ЧТО СДЕЛАТЬ =
[1] Почему, согласно фрагменту о приёме ордынских послов, послу оказывали знаки почтения вплоть до преклонения колен?
[2] Как перевести на английский предложение из фрагмента о приёме ордынских послов: «Посла встречали за пределами города, селили в административном центре (на Руси — как правило — кремль)»?
[3] Напечатайте из фрагмента о приёме ордынских послов отрывок от «Таким образом, ордынский» до «правило — кремль).» включительно, без изменений.

ФРАГМЕНТ ТЕКСТА =

'''

В русских источниках не сохранилось описания церемонии приёма ордынского посла. Однако различные её элементы нашли отражение в свидетельствах памятников, связанных с ханскими посольствами. К примеру, в «Повести о Щелкане» прямо говорится, что татары заняли княжеский терем в тверском кремле: «Безаконный же Шевкалъ, разоритель христианьскый, поиде въ Русь съ многыми Татары, прииде на Тверь, и прогна князя великого съ двора его, а самъ ста на князя великого дворѣ съ многою гордостию…»[1152]. В «Повести о царевиче Петре» упоминается о выходе из Ярославля в 1322 г. навстречу послу Ахмылу значительной делегации: «…владыка съ всѣм клиросом, в ризахъ, вземъ крестъ и хоруговь, поиде противу Ахмыла. А Игнатъ пред кресты съ гражаны и, вземъ тѣшь царьскую — кречеты, шубы и питие, край поля и езера ста на колени пред Ахмыломъ и сказася ему древняго брата царева племя…»[1153]. Как видим, несмотря на свою принадлежность к роду Чингизидов, князь Игнат (правнук племянника Батыя и Берке, царевича Петра), вышел навстречу к послу с дарами и преклонил колени. Австрийский посол Сигизмунд Герберштейн, посетивший Россию в 1520-е гг., упомянул в отношении Ивана III следующее: «…Впрочем, как он ни был могуществен, а все же вынужден был повиноваться татарам. Когда прибывали послы татар, он выходил к ним за город навстречу и, стоя, выслушивал их сидящих…»[1154]. Надо полагать, что великие или удельные князья были освобождены от необходимости преклонять колени перед послом, но не перед ханом.

Таким образом, ордынский посольский церемониал соответствовал, в общих чертах, монгольской традиции, существовавшей при Чингиз-хане. Посол являлся олицетворением верховной власти, именно ей было необходимо оказывать соответствующие знаки почтения, вплоть до преклонения колен. Посла встречали за пределами города, селили в административном центре (на Руси — как правило — кремль).

'''

ДАННЫЕ =
'''

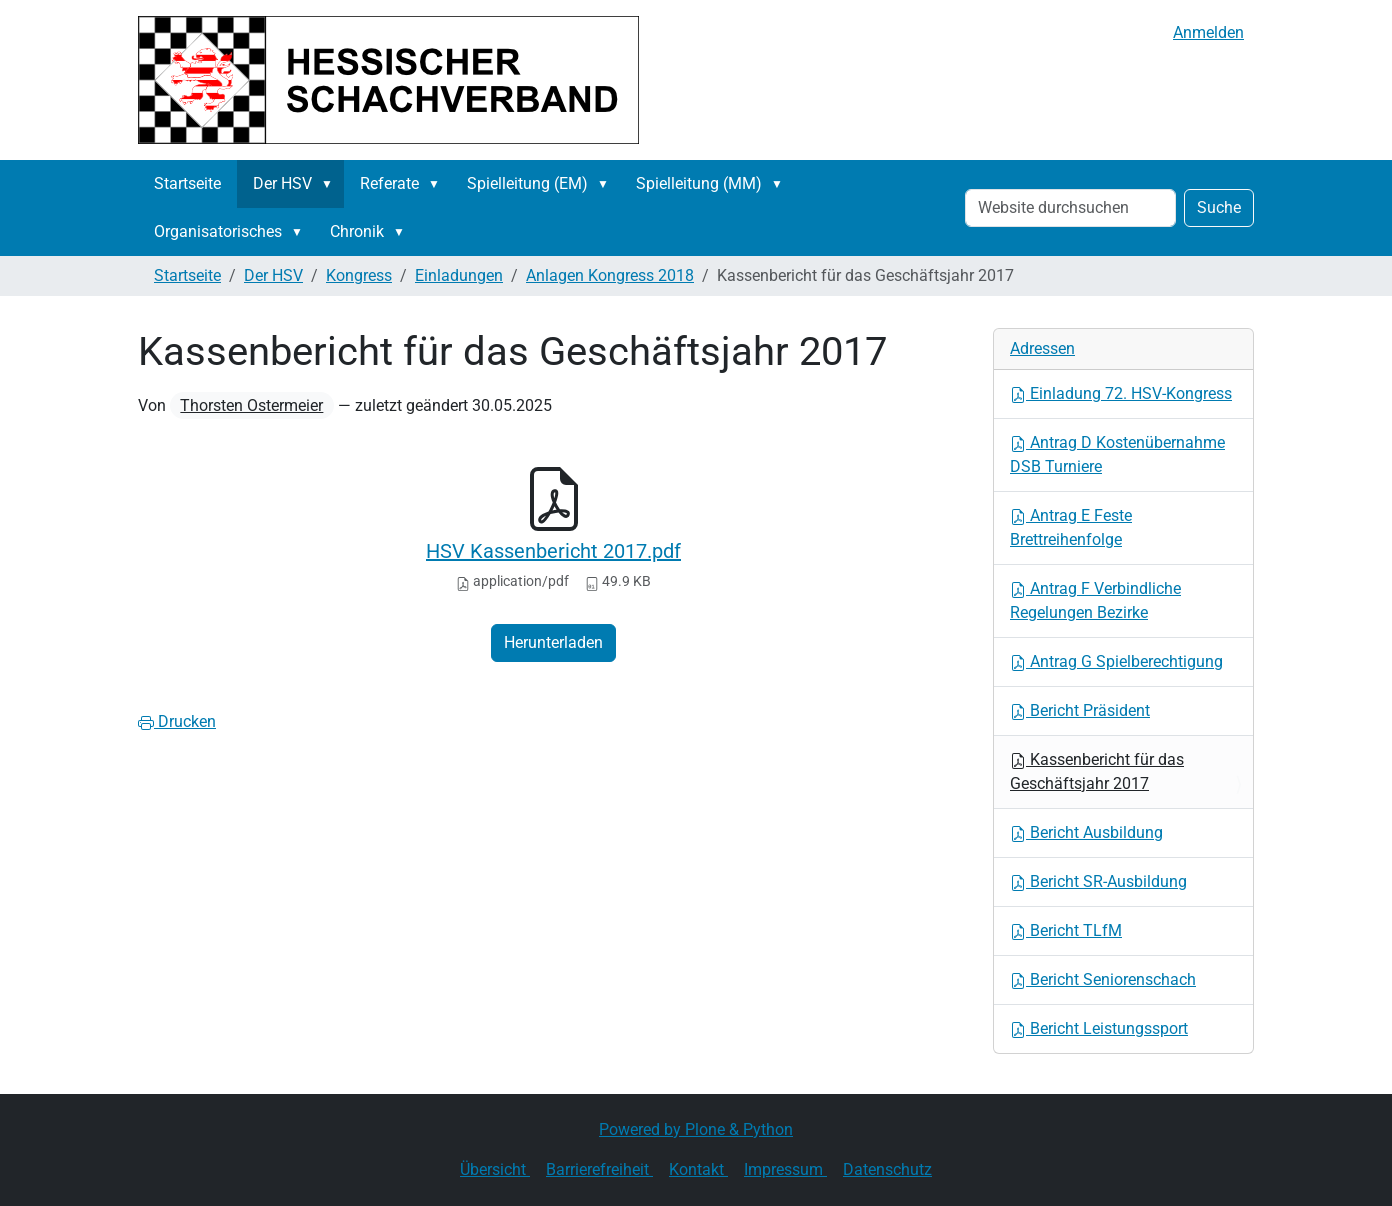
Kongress (359, 275)
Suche (1219, 207)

'''

ОТВЕТЫ К ЗАДАНИЯМ =
[1] Посол являлся олицетворением верховной власти, а именно ей было необходимо оказывать соответствующие знаки почтения, вплоть до преклонения колен.

[2] The envoy was met outside the city and lodged in the administrative center (in Rus', as a rule, the kremlin).

[3]
Таким образом, ордынский посольский церемониал соответствовал, в общих чертах, монгольской традиции, существовавшей при Чингиз-хане. Посол являлся олицетворением верховной власти, именно ей было необходимо оказывать соответствующие знаки почтения, вплоть до преклонения колен. Посла встречали за пределами города, селили в административном центре (на Руси — как правило — кремль).